Wednesday, September 8, 2010
A Simple Ladle
I remember harvest time as a child. My mother canned peaches and tomatoes most often. We ate fresh fruit salads. There were rides out to farm stands selling fresh corn on the cob on Sunday afternoons. As a family of five, we could take down two dozen ears in a meal. Back then, they sold for a dollar a dozen. The 24 ears – along with a hamburger patty for my Dad – were the contents of the entire meal that Sunday night. My mother wasn’t a big eater in general, but when we had corn, she could break records.
Just after school started every September, my Mom would can our tomato juice for the whole year. Our house was built in the 1920’s and had a fruit cellar that was perfect for home canned food storage. I would get home from school to see her just wrapping up the post canning clean-up. And, I’d ask why she didn’t do it before school started, so my sisters and I could help! After I canned for the first time I understood why it was no place for young kids.
My Mother did not live long enough to see how she influenced my seasonal food habits or to teach me how to can. Fortunately my aunt, her sister, taught me how to can.
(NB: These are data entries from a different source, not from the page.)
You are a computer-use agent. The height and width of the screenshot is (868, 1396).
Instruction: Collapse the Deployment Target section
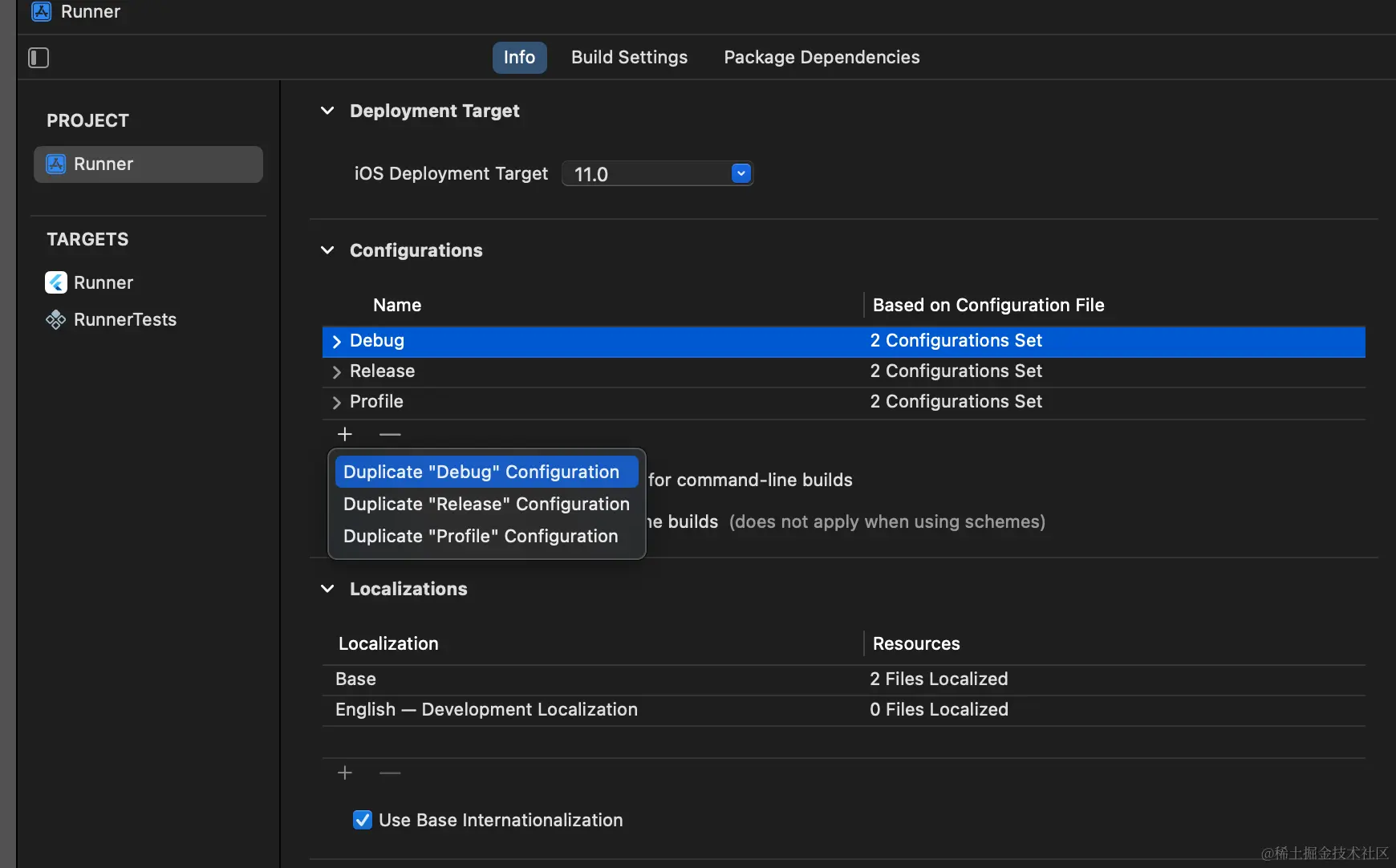(327, 111)
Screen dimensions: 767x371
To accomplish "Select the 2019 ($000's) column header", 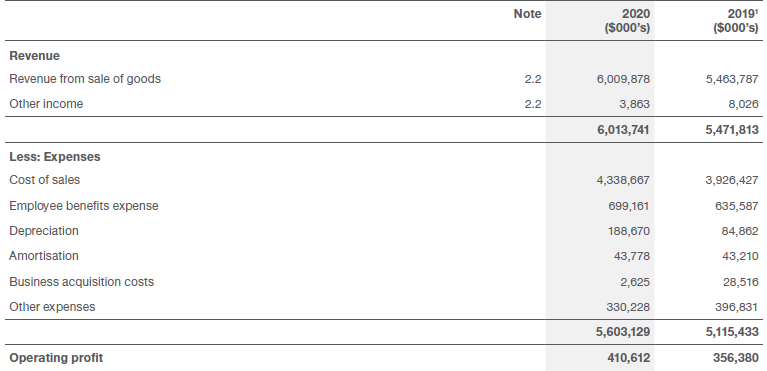I will coord(736,21).
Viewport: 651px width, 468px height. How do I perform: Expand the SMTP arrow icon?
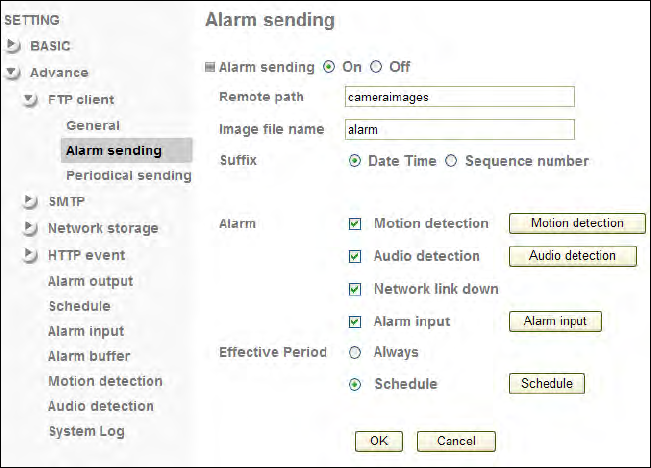31,202
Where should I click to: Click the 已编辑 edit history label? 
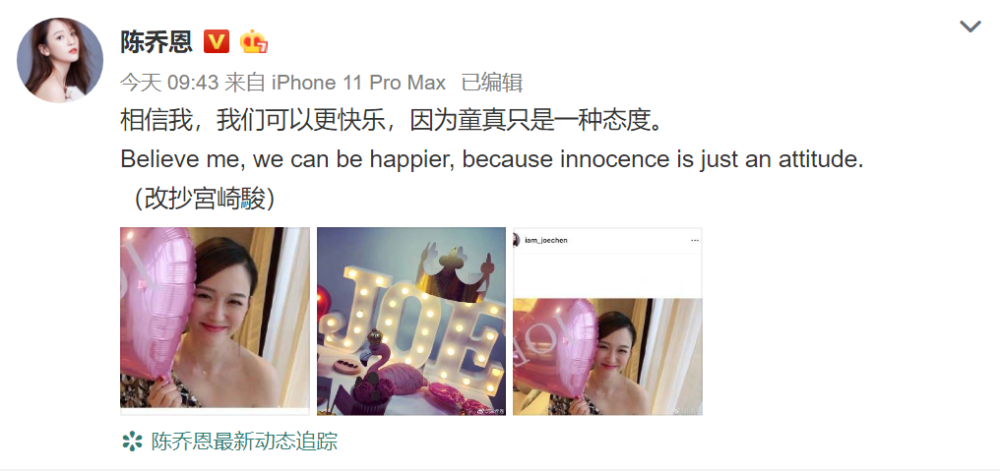pos(492,82)

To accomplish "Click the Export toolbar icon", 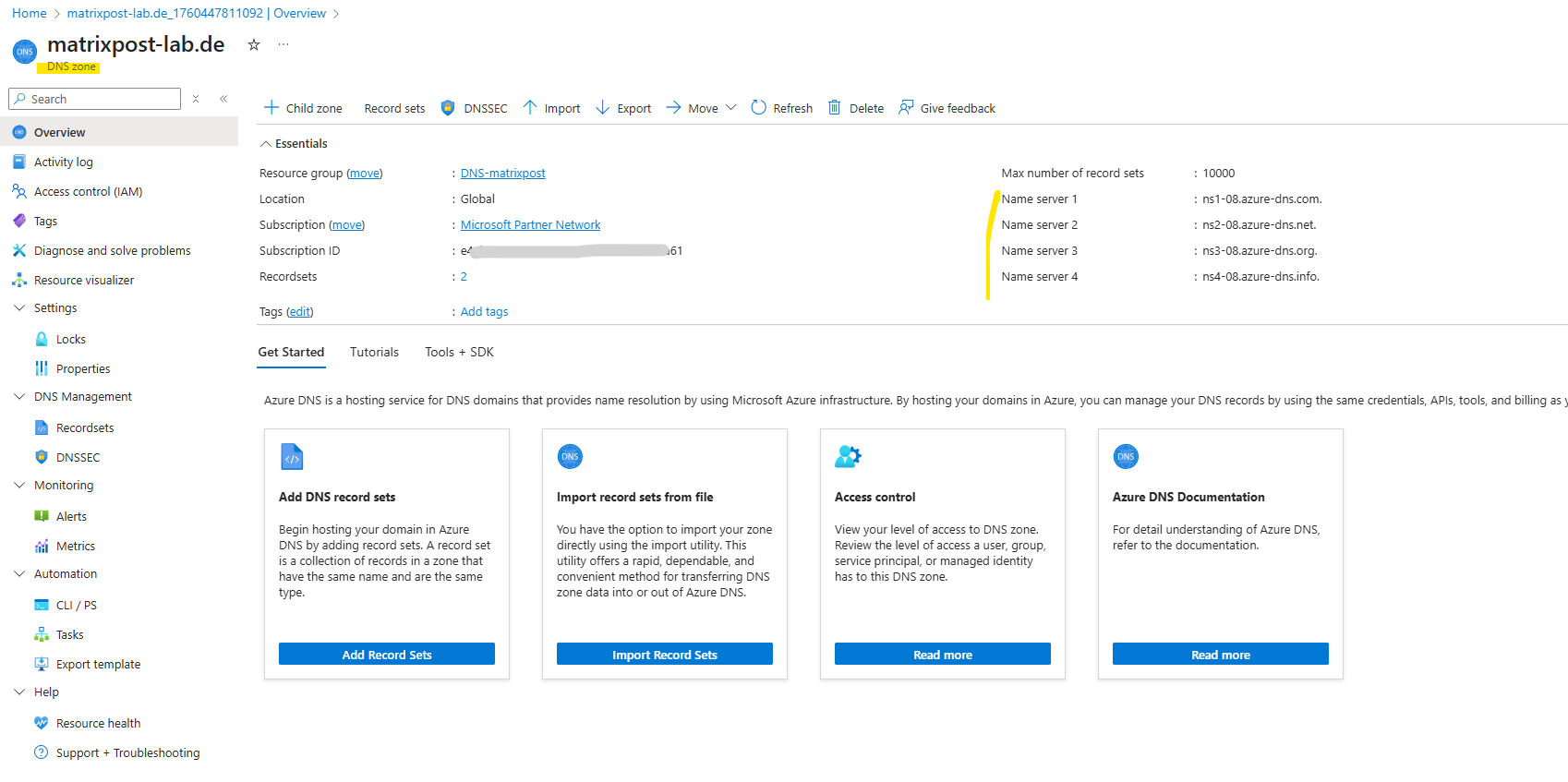I will coord(603,108).
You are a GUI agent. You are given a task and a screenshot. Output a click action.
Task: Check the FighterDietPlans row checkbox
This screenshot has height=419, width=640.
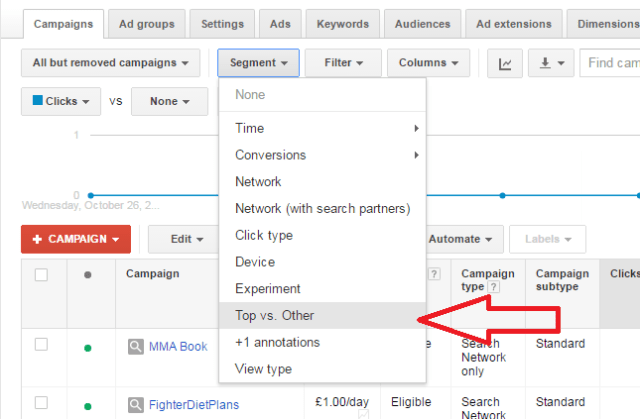[42, 403]
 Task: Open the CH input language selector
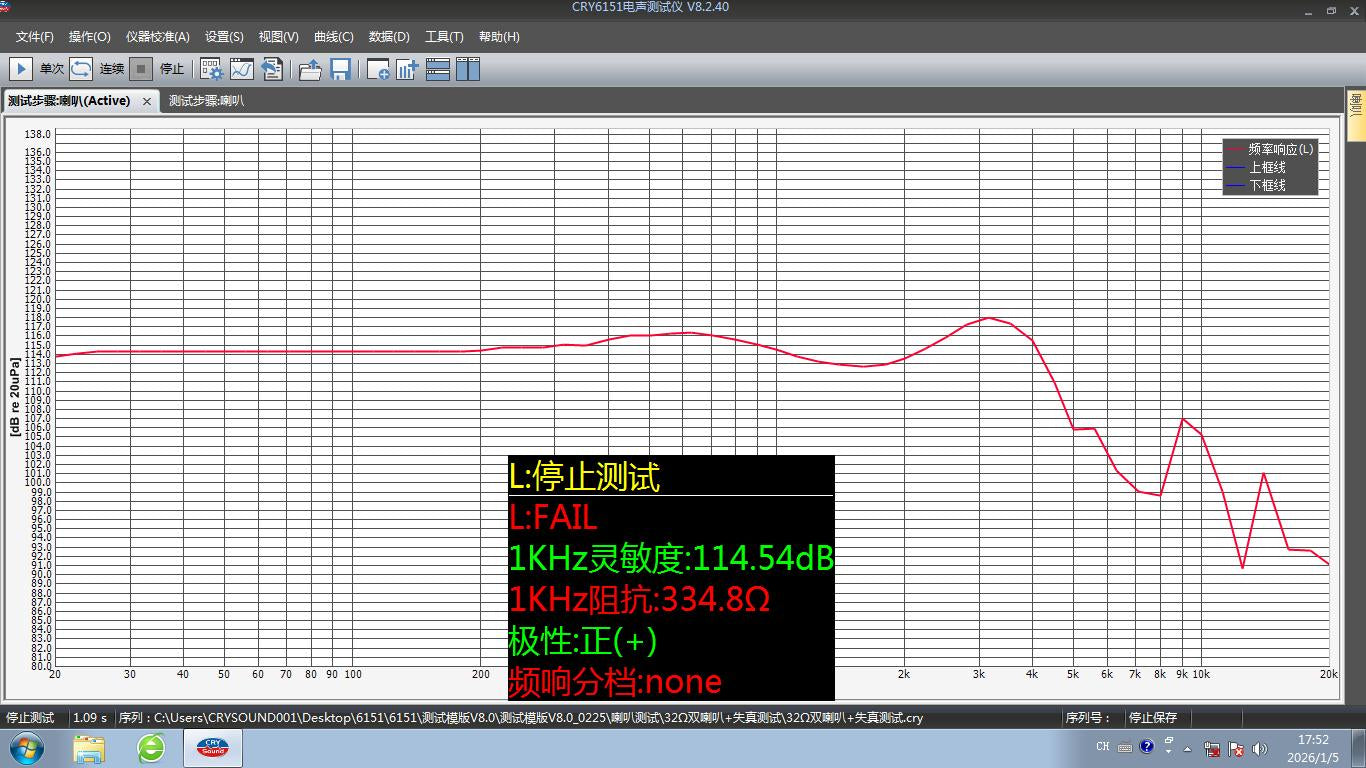click(x=1103, y=746)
But, I did inherit my Mom's ladle. This ladle was built when kitchen utensils were made to last. It is heavy duty stainless steel with a wood handle. A piece of one of the rivets is missing now, but it still functions perfectly. It pleases me that all of my canned foods are ladled in the jars with her ladle. Just as school was about to start up this year in Michigan, I canned my tomatoes. RIP Mom.